= Kwan Tai temples in Hong Kong =

Temples to Guan Yu

There are several Kwan Tai temples (關帝廟) in Hong Kong. Kwan Tai, the Cantonese spelling of Guan Yu, is worshiped in these temples.

Note 1: A territory-wide grade reassessment of historic buildings is ongoing.
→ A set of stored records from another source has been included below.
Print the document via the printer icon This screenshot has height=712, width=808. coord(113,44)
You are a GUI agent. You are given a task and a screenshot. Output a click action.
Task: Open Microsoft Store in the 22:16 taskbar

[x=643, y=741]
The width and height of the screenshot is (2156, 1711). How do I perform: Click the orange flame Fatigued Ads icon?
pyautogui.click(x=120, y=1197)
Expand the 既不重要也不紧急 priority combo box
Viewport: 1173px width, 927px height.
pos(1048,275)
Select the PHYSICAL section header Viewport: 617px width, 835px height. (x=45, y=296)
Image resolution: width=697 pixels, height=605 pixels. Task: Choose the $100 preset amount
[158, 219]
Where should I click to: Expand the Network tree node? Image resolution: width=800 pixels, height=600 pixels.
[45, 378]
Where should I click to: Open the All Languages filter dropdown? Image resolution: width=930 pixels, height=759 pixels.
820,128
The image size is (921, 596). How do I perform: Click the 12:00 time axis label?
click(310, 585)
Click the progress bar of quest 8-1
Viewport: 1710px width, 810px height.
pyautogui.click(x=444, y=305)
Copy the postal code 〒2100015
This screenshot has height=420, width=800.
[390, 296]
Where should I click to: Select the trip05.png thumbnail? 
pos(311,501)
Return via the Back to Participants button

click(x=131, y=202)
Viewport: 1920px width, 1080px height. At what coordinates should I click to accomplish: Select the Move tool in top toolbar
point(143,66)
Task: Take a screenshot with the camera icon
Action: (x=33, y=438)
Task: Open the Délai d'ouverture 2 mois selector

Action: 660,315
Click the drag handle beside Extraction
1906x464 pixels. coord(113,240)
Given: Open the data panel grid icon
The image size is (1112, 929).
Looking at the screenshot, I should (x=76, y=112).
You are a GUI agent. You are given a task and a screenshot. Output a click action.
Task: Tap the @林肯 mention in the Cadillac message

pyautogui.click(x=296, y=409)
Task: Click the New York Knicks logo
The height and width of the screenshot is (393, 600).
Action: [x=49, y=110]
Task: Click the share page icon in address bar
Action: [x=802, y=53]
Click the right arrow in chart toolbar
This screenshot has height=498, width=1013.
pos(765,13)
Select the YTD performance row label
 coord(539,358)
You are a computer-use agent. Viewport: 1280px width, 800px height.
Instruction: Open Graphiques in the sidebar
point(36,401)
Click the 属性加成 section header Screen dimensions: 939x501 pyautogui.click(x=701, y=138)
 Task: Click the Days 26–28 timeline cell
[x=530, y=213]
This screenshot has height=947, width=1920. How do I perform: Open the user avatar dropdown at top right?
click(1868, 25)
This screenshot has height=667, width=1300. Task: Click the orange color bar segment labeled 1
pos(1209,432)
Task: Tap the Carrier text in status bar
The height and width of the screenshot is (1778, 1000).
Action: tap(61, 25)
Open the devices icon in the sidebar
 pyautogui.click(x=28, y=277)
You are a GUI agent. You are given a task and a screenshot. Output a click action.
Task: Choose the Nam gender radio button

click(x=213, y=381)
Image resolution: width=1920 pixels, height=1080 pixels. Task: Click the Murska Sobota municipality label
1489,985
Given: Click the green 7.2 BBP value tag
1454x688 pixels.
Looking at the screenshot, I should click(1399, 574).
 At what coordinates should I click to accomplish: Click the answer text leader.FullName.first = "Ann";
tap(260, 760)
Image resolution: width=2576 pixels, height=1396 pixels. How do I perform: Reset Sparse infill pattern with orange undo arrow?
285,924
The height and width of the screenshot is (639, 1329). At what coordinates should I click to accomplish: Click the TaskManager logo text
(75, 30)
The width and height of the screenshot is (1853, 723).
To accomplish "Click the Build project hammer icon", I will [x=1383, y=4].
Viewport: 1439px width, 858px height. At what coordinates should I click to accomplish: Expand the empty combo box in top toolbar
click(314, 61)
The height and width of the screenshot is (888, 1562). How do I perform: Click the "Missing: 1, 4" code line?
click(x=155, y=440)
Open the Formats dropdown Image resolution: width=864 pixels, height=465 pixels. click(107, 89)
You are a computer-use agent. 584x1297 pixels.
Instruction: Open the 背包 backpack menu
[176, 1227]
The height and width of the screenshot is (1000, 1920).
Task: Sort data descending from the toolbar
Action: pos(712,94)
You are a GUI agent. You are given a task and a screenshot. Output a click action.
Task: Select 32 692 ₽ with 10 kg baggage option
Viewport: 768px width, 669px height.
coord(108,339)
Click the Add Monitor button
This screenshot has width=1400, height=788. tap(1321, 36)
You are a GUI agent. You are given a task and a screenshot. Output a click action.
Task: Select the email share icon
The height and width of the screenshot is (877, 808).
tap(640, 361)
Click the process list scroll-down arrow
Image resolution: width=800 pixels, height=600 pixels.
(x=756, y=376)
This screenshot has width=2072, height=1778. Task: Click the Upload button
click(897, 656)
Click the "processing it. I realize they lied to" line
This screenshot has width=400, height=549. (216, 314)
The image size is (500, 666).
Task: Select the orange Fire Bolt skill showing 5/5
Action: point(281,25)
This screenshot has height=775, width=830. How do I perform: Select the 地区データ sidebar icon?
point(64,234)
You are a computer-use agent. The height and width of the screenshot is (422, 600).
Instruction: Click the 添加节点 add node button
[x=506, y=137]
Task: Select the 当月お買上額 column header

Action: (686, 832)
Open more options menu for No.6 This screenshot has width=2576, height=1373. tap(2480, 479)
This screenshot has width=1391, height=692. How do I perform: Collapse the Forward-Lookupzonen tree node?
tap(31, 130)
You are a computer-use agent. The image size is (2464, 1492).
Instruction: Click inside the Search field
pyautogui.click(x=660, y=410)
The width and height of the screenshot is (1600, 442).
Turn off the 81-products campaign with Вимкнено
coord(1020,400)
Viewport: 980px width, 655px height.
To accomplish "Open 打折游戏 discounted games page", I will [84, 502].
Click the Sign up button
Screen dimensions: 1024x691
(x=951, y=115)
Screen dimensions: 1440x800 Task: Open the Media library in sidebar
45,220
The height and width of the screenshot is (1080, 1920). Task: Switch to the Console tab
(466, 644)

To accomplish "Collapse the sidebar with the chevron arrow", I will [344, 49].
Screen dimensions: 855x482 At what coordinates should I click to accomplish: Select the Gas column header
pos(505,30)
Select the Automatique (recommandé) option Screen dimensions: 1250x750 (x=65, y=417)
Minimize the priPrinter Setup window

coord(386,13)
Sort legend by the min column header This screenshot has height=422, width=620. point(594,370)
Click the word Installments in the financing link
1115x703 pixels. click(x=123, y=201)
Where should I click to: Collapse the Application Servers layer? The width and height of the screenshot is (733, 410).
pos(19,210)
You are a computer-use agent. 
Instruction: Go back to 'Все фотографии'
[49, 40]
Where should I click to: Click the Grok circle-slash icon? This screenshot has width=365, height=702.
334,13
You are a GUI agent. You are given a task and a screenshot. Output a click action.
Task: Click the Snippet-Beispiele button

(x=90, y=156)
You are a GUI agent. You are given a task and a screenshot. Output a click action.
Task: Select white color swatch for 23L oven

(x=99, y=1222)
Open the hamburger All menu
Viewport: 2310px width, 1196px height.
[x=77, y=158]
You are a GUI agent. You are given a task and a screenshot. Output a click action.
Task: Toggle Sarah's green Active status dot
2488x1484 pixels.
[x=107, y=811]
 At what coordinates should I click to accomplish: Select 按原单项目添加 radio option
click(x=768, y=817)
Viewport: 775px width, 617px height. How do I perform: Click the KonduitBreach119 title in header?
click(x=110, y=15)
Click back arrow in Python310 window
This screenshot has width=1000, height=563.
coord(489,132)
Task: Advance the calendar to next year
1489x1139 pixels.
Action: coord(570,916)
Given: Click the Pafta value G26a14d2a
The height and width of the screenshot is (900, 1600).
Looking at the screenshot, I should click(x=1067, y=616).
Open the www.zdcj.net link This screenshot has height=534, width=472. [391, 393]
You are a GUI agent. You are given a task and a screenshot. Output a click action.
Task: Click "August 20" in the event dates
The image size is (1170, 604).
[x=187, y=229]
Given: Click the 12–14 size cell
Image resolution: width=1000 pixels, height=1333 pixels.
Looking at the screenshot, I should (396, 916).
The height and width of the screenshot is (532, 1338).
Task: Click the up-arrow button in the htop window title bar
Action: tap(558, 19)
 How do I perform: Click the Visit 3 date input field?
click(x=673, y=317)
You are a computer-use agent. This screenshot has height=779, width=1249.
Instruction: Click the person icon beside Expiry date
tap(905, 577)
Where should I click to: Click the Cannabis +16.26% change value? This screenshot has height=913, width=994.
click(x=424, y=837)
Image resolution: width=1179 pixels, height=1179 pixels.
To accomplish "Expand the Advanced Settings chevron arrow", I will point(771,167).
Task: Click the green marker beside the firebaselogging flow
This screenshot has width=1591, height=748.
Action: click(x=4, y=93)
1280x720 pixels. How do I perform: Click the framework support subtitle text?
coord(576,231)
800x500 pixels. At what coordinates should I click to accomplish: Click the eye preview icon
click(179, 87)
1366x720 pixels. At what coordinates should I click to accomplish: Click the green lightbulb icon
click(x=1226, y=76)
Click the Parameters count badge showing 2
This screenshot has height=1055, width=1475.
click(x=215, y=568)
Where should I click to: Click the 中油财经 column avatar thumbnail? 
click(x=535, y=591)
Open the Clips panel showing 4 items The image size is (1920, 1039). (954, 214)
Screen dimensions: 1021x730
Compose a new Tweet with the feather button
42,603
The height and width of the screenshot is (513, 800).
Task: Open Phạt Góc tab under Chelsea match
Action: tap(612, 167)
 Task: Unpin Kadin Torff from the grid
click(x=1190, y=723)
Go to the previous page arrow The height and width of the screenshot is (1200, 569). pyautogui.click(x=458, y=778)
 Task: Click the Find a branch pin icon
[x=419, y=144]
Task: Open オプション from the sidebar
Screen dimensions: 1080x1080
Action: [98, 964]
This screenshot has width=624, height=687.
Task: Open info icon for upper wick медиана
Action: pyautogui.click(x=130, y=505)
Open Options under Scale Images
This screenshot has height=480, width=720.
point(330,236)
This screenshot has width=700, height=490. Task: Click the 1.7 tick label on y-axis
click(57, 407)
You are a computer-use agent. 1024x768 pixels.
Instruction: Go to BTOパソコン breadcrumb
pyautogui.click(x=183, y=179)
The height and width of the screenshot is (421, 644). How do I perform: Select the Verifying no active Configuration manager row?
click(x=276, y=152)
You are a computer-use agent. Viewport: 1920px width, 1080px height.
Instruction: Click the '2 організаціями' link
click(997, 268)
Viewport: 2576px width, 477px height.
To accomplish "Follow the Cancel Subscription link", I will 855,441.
The grades listed in the table are based on updates and of 8 June 2023. The temples with a "Not listed" status in the table below are not graded and do not appear in the list of historic buildings considered for grading.

Note 2: While most probably incomplete, this list of Kwan Tai temples is tentatively exhaustive.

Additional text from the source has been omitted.